If fiber is this much of a mess in your wiring closet, just imagine the difficulty of deploying it to your cell site. Image by DrBacchus (Rich Bowen) via Flickr

Last year in August, Aviat Networks presented its argument for why fiber optics technology isn’t everything where backhaul of wireless networks is concerned. If anything, this point has only been reinforced by analyses and anecdotal stories showing that fiber can be overkill for the mobile backhaul requirements of  LTE wireless. Plus, there is the simple truth that fiber cannot be deployed to every cell site due to financial and topological issues. That’s why microwave technology remains the world’s first choice for backhauling wireless networks. So let’s look at last year’s FierceWireless webinar slide presentation and refresh our memories.

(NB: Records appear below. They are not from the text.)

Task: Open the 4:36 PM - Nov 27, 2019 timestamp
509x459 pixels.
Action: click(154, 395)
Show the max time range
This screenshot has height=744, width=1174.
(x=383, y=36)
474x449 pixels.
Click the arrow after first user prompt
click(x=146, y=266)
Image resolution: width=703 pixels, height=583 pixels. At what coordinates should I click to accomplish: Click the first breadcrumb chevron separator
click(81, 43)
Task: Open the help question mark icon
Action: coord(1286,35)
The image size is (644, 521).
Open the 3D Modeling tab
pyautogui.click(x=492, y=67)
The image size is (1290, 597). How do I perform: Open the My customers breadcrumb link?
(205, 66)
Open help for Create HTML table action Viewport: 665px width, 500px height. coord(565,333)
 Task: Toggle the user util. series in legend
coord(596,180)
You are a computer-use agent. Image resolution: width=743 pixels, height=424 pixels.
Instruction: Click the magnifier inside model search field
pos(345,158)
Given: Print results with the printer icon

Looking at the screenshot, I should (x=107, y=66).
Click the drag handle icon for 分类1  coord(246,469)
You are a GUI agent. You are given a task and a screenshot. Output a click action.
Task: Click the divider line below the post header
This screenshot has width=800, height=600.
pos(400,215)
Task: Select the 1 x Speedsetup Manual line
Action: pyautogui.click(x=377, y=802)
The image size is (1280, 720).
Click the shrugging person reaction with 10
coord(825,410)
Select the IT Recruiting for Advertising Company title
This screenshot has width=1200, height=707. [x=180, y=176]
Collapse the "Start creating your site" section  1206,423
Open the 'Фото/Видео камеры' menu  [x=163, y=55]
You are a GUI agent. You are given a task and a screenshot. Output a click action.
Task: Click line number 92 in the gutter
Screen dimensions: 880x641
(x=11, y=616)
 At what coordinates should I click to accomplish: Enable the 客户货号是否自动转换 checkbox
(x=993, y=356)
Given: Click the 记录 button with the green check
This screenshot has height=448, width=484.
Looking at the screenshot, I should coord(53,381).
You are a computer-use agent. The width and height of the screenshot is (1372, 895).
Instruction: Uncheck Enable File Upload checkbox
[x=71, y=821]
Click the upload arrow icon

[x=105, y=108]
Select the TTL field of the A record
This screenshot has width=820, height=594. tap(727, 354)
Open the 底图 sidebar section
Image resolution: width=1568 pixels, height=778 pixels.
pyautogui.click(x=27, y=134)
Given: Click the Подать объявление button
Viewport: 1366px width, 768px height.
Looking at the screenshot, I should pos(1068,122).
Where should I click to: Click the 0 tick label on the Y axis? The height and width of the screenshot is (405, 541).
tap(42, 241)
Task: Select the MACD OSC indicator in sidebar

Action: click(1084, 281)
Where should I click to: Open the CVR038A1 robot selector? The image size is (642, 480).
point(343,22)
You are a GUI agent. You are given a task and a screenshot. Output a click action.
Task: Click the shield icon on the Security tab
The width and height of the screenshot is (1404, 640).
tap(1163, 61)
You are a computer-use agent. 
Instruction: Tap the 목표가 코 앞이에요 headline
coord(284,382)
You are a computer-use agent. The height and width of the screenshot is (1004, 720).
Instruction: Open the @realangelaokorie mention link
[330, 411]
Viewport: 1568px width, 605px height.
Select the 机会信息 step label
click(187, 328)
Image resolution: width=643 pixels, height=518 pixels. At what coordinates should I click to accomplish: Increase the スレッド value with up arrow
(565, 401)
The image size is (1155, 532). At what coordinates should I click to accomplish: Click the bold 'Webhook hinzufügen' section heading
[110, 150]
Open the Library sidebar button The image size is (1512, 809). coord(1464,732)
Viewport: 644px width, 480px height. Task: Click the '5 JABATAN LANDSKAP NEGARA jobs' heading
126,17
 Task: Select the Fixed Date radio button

These slides present the findings of an Ovum survey of North America’s largest backhaul players to understand their strategies regarding media types used to supply cell-site backhaul.

Ovum found that demand for wireless backhaul equipment in North America will continue to grow as mobile operators upgrade their networks to support higher-speed LTE networking technologies. The most common backhaul strategy for mobile operators in the region comprises leasing services over fiber combined with owning and operating microwave-based facilities. Microwave has a distinct advantage vis-a-vis leased services over the long-term due to the opex associated with leasing.

If you would like to see more, you may register for the on-demand replay of the full webinar. It will also present the latest trends and advancements in microwave transmission technology that support the evolution of mobile backhaul networks to all-IP.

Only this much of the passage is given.